Nitabach  fa notare che «Quello che sta facendo il worm è qualcosa di molto intelligente. Stanno cercando di generare un’immagine più accurata della realtà esterna impiegando più sensi contemporaneamente».

I ricercatori ipotizzano che questa capacità aiuti il ​​verme ad alimentarsi in maniera sana: «Ad esempio, per i vermi che sono stati esposti a batteri tossici che secernono pigmenti blu, evitare il blu potrebbe essere davvero una buona idea».

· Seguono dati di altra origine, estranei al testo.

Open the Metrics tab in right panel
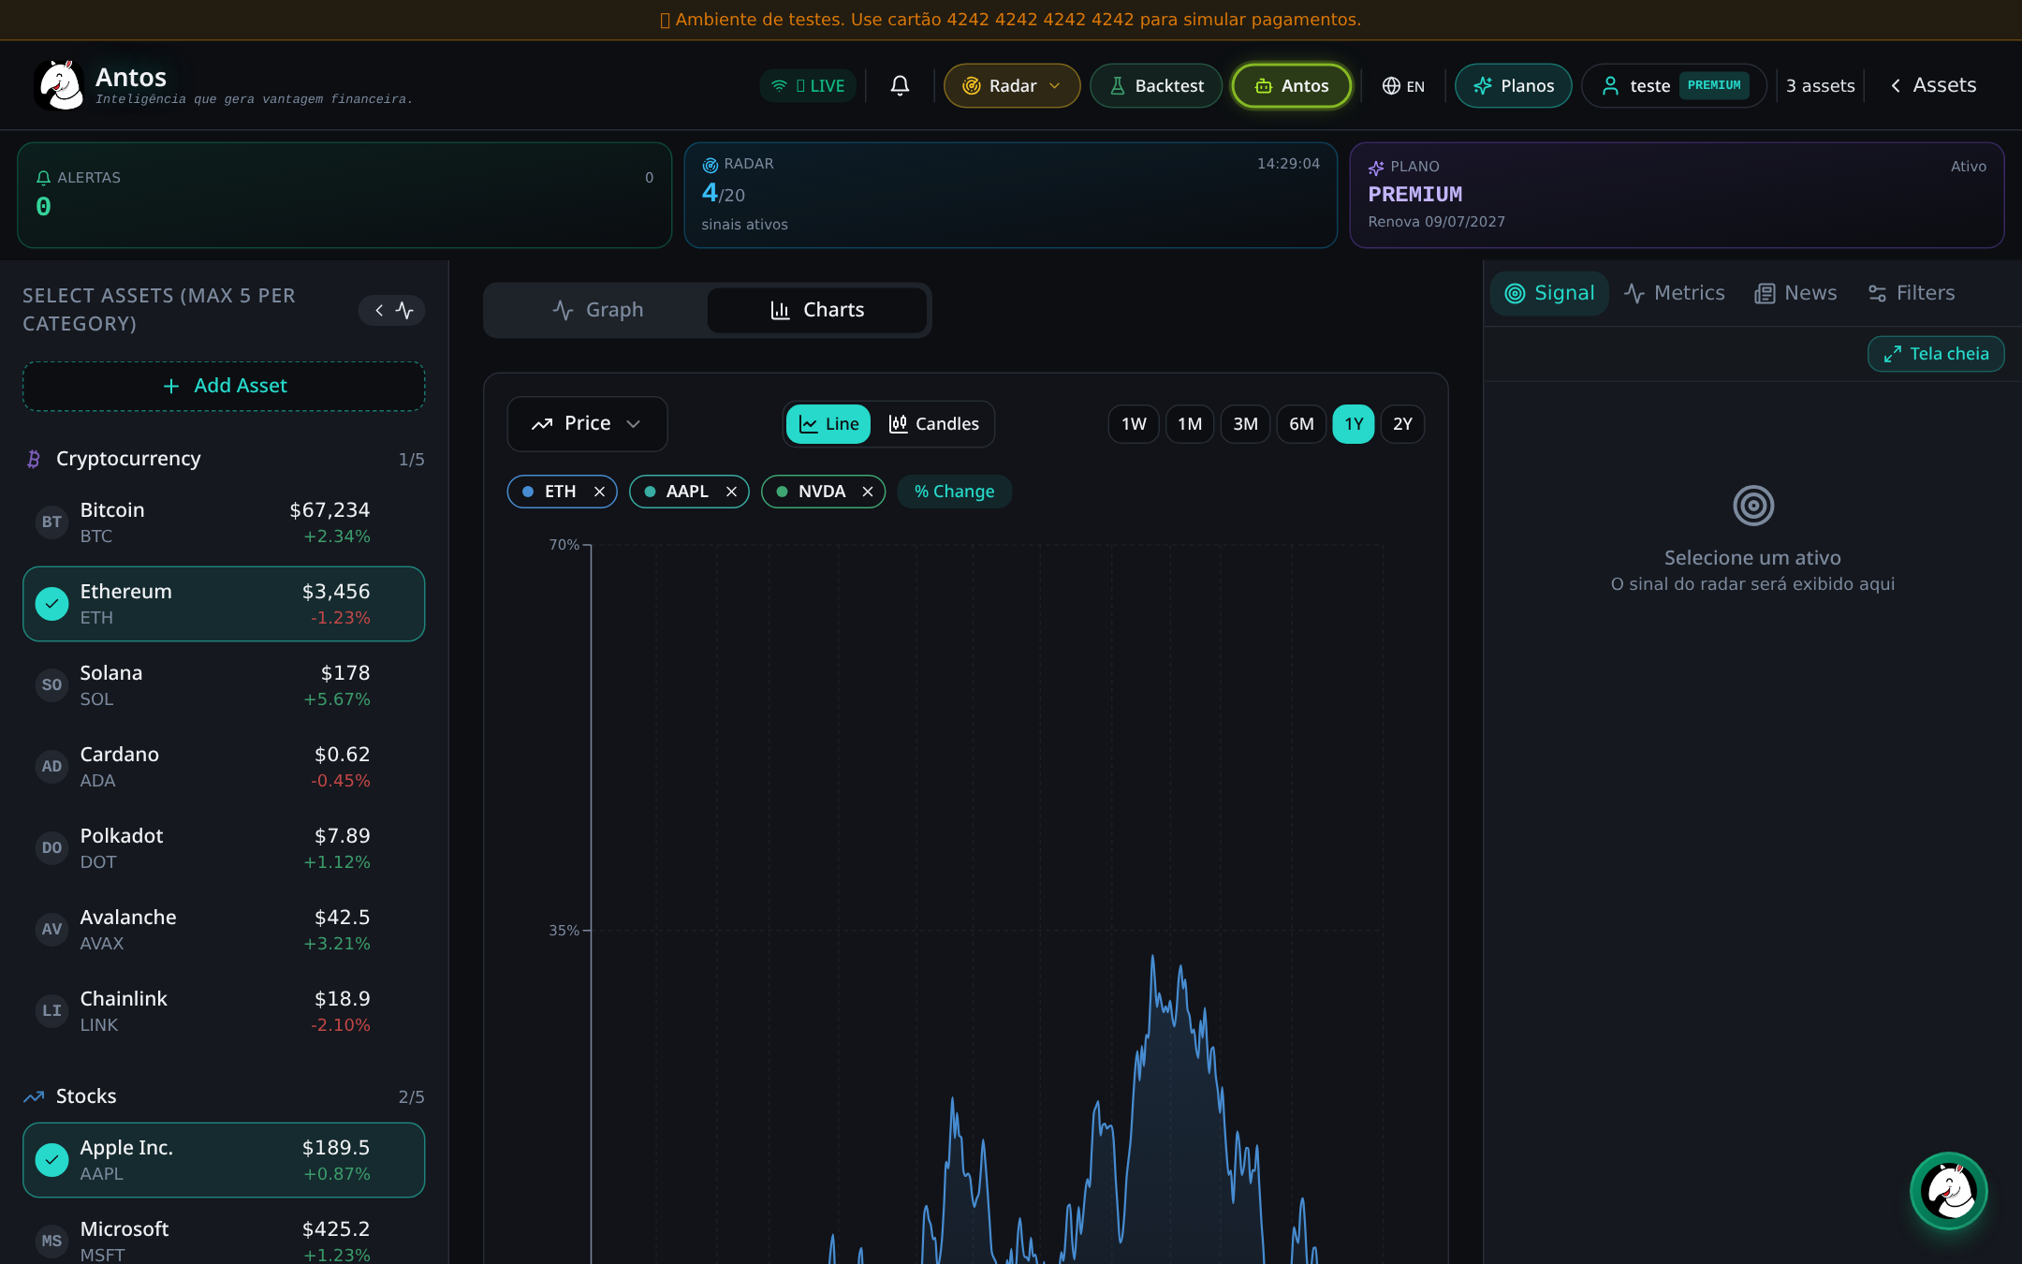Screen dimensions: 2022x1264 click(x=1675, y=293)
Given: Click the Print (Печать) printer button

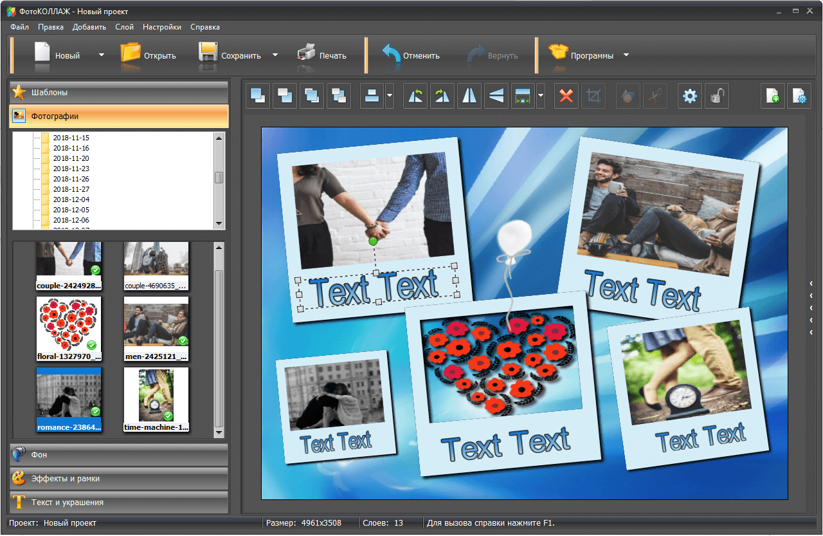Looking at the screenshot, I should [322, 55].
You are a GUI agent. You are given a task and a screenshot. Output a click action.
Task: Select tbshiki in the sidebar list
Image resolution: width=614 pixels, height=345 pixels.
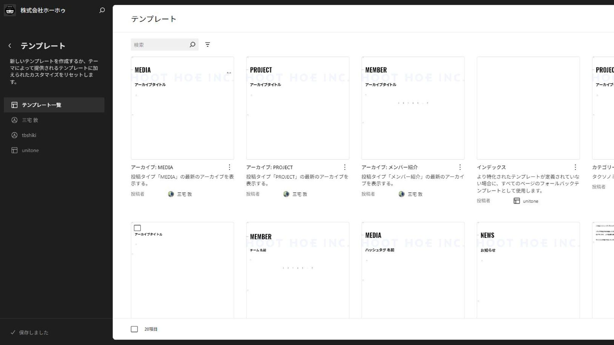click(29, 135)
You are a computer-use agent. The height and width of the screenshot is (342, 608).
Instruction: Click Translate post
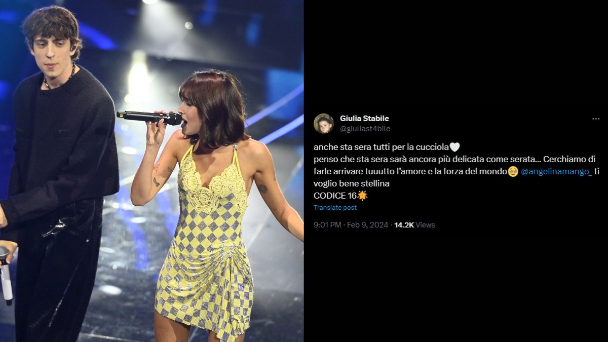point(335,208)
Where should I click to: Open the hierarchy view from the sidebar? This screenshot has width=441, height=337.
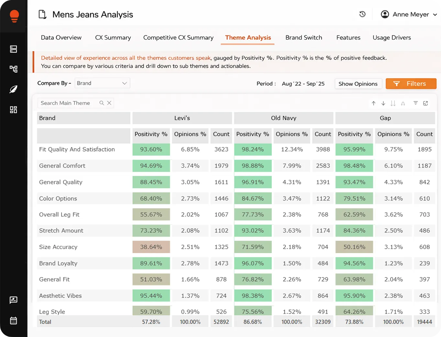[x=13, y=69]
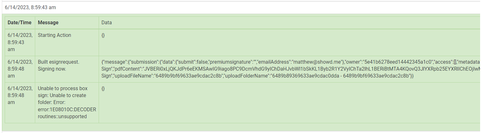
Task: Select the Data column header
Action: point(107,23)
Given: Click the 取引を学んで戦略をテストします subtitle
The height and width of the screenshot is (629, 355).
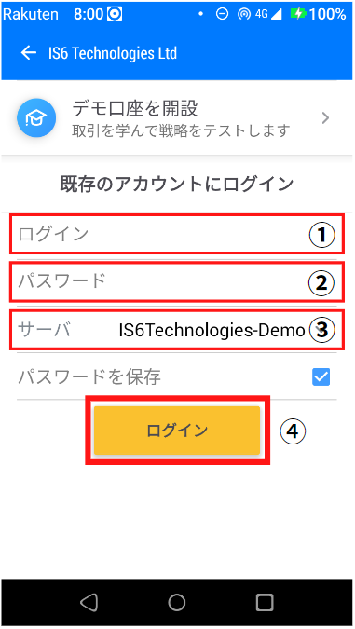Looking at the screenshot, I should pos(181,130).
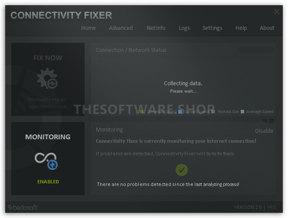The height and width of the screenshot is (218, 288).
Task: Toggle the Average Speed legend box
Action: pyautogui.click(x=242, y=112)
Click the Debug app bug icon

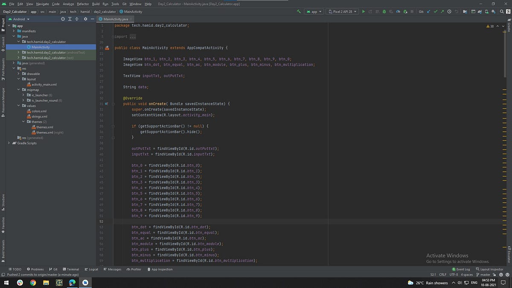[384, 12]
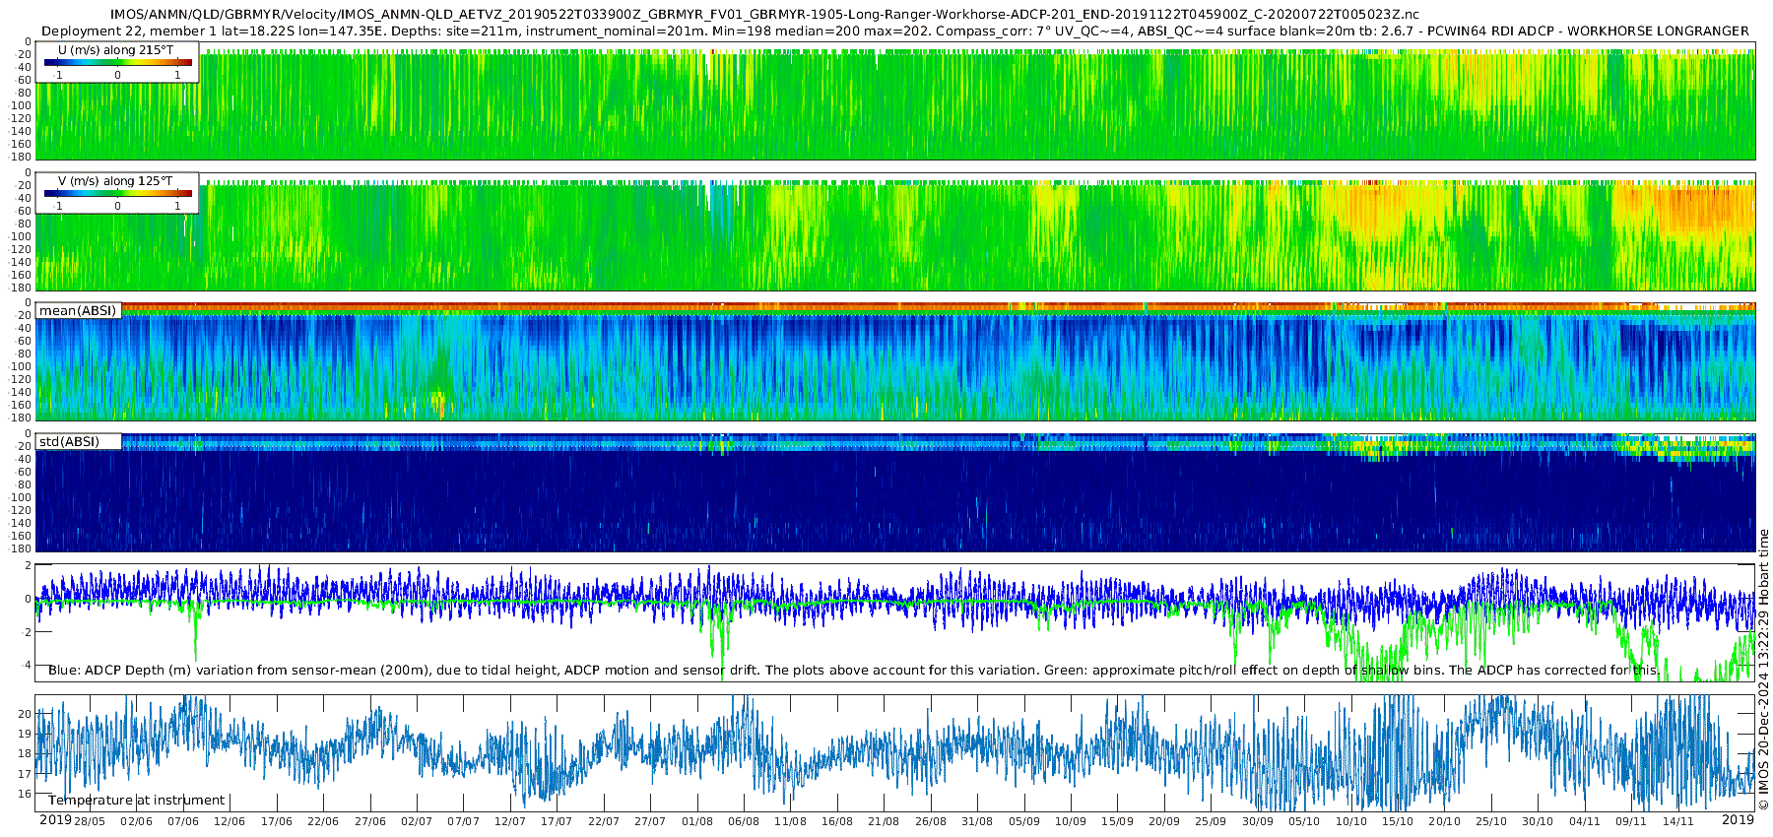Click the 05/09 date on time axis
Image resolution: width=1773 pixels, height=837 pixels.
1023,821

Un altro autore dello studio, H. ​​Robert Horvitz del MIT e del McGovern Institute for Brain Research e del Koch Institute for Integrative Cancer Research, Howard Hughes Medical Institute, conclude: «Per me è sorprendente che un minuscolo verme – senza occhi né l’attrezzatura molecolare utilizzata dagli occhi per rilevare i colori – possa identificare ed evitare un batterio tossico basandosi, in parte, sul suo colore blu. Per un biologo è l’opportunità di scoprire cose sulla natura che nessuno ha mai immaginato prima».